Vanilla beans are expensive (they’re the seed pod to a kind of orchid!) and so I’ve been abstemious about using my cache of Mexican vanilla, until I realized that my frugality had in fact turned into hoarding. After my friends came back from south of the border this year, bearing two more varieties of vanilla in very cool bottles, I went to place them on my spice shelf only to discover that I still had two and half more bottles left ! What was I saving them for anyway? An emergency call from Ron Ben-Israel? Not wanting to be featured on an episode of some new series on TLC about people who can't cook because their kitchen is filled with all the foods they're saving for "a nice dinner", I resolved to use only the good vanilla from now on.
Admittedly, the folks at Cook’s Illustrated say that in anything cooked above 300 degrees F., many of the 250 different chemical compounds that give pure vanilla its complex flavor and aroma begin to bake off. So in a cake (internal temp about 210 degrees F.) real vanilla might make a difference, but not in a cookie, which gets much hotter. You can really tell the difference in puddings, pastry cream and frosting. You can see the account of their tests and the results here.
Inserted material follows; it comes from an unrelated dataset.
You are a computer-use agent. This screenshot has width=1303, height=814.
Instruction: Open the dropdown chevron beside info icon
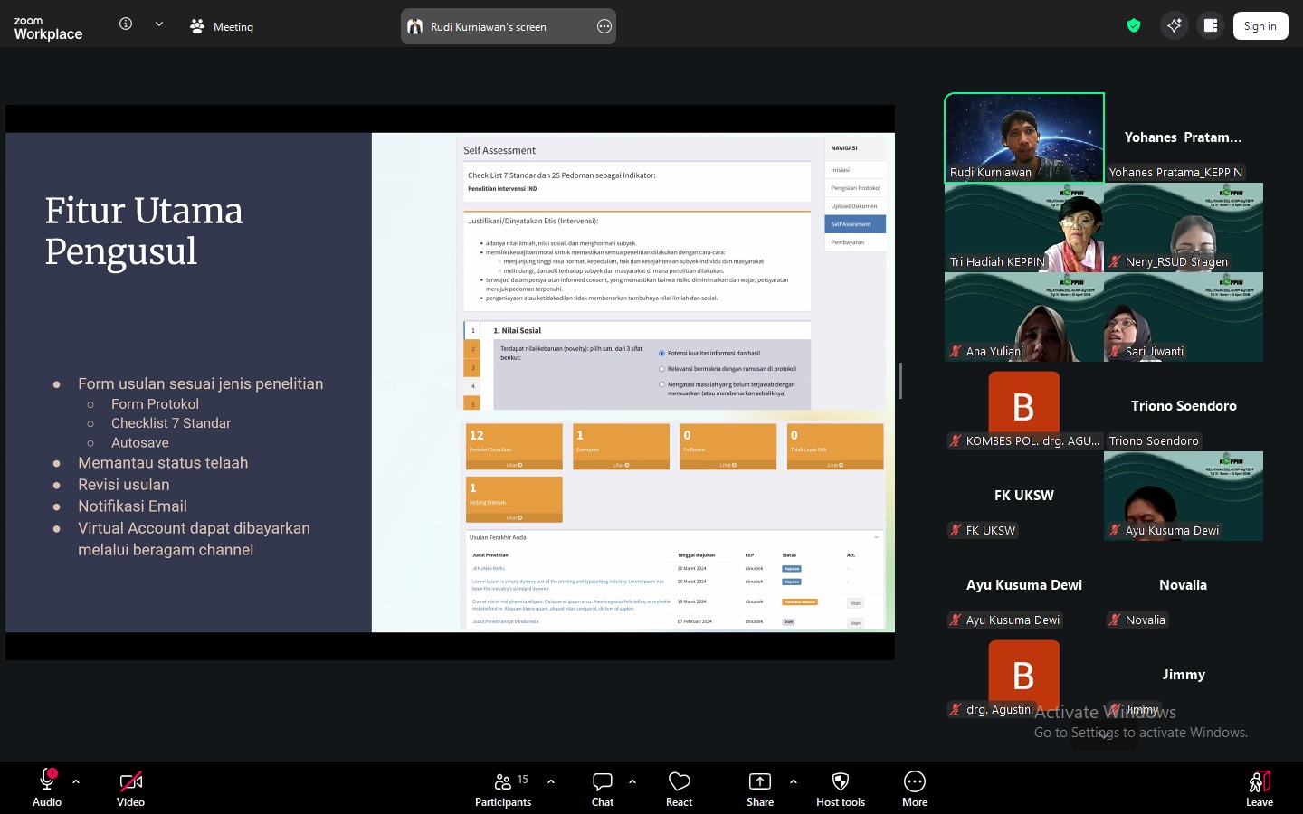[x=159, y=24]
Coincidentally, butter, sugar and corn syrup in the appropriate proportions turn into hard caramel at 300 degrees, so you’d think there wouldn’t be much difference between my Mexican vanilla and the cheap stuff when it comes to caramel corn. But I’ve been told by various Stage Rat taste testers that they can tell if I’m being stingy, and recently a junior high girl had a bite of caramel corn made with real extracto de vainilla and her eyes went wide and she gasped, “Wow! What did you do different?!” Then she took a bigger handful.
And that’s good enough for me, no matter what Christopher Kimball may say. So I’ve been using my high quality pure vanilla in everything lately, from caramel corn to pumpkin scones to frosting on cinnamon rolls, and yes, even ordinary chocolate chip cookies. And even if the difference is negligible in some baked goods, the enjoyment I get from opening the bottle and smelling that sweet, spicy, slightly boozy aroma makes it worthwhile. As I measure out a generous teaspoon of flavorful extravagance, I feel like a real chef, and for a guy who got his culinary education between his mother’s kitchen, the public library and PBS, that feeling is no small thing.